Life expectancy can be estimated accurately from a cohort of individuals born in the same year and followed from birth to death. However, due to the resource-consuming nature of following a cohort prospectively, life expectancy is often assessed based upon retrospective death record reviews. This conventional approach may lead to potentially biased estimates, in particular when estimating life expectancy of rare diseases such as Morquio syndrome A. We investigated the accuracy of life expectancy estimation using death records by simulating the survival of individuals with Morquio syndrome A under four different scenarios.


When life expectancy was constant during the entire period, using death data did not result in a biased estimate. However, when life expectancy increased over time, as is often expected to be the case in rare diseases, using only death data led to a substantial underestimation of life expectancy. We emphasize that it is therefore crucial to understand how estimates of life expectancy are obtained, to interpret them in an appropriate context, and to assess estimation methods within a sensitivity analysis framework, similar to the simulations performed herein.


Life expectancy is generally defined as the amount of time an individual can expect to live from birth; thus, it may refer to either the mean life expectancy or the median life expectancy. There are two main approaches to estimating life expectancy: cohort and period life expectancy. Cohort life expectancy is the average length of life from an actual cohort of individuals born in the same period. Since it is challenging to follow up individuals from birth to death prospectively, life expectancy is often evaluated using the average length of life in a hypothetical cohort of individuals who are assumed to have been born and died with the mortality rate observed in the same period [1, 2], known as period life expectancy.
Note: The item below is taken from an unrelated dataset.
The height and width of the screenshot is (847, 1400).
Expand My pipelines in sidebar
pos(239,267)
The use of period life expectancy may result in a biased estimate if the true life expectancy changes over time. For instance, it will exclude living individuals, meaning that any recent changes in survival, including potential increases due to improved diets, environmental changes, or biomedical innovation [3], will not be accounted for [4]. This problem is exacerbated in the case of life-limiting, rare genetic diseases such as Morquio syndrome A (also known as mucopolysaccharidosis type IVA or MPS IVA), a Mendelian autosomal recessive disorder [5] which has an estimated birth prevalence (incidence) between 1 in 71,000 and 1 in 179,000 [5]. For such diseases, it will be more difficult to identify a sufficient number of individuals to follow from birth to death. With limited data, the estimation can heavily rely on assumptions that may not fully reflect contemporary situations. For instance, given the potentially impactful benefits of early diagnosis and improvements in general care [6], the life expectancy of individuals with rare diseases may be more likely to have increased in recent years compared to the life expectancy of the general population.

Life expectancy for individuals with MPS IVA was previously estimated based on a total of 27 deaths that occurred over 36 years—between 1975 and 2010—in the United Kingdom [7]. The mean age at death was 25.3 years (range of 3.08–75.32 years). We first tried to reproduce the analysis in [7] that estimated the association between age at death and year of death using the data provided therein and obtain similar, but not identical results (see Additional file 1).
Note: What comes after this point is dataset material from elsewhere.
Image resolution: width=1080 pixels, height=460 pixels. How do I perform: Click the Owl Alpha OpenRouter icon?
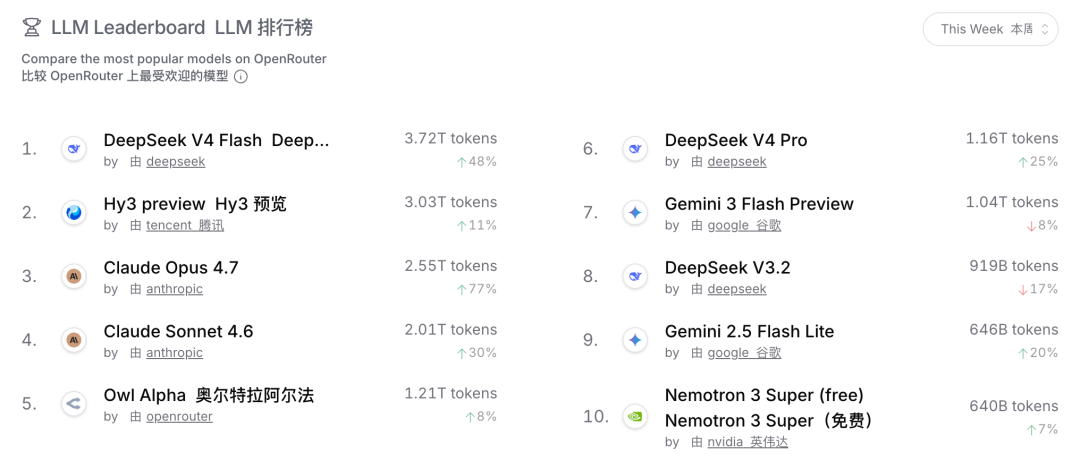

In the current study, we consider a simulation approach to investigate how using data on only deceased individuals—in other words, the period approach—as in [7], can lead to biases when estimating life expectancy. As these estimates may be used by individuals with MPS IVA and their caregivers and providers to understand disease prognosis and plan possible interventions, it is crucial to provide a more nuanced interpretation and increase understanding of potential biases.

Main text

Methods and results

Simulation scenarios

We conduct simulation experiments to understand situations when biases in life expectancy estimation arise using four pragmatic scenarios. In all scenarios, we simulate the birth and death of individuals based on the Weibull distribution assuming an annual birth prevalence of one individual with MPS IVA born over 500 years. To mimic the MPS IVA data collection in [7], we focus on the life expectancy for individuals born in the last 36 years of the simulation, discarding the majority of the simulated individuals. We considered 500 years of forward simulation time to ensure that we would obtain a large enough number of deaths in the period [465, 500] to enable us to proceed with our analyses. Individuals born in year 1 have the same mean and median survival as in [7] (Mean=25.3, Median=20.8). We repeated 1000 simulations to obtain summary statistics, with  bias defined as “the true life mean or median expectancy minus the averaged mean or median expectancy from 1000 simulations.” Descriptions of four scenarios are given below, with added details in Additional file 1.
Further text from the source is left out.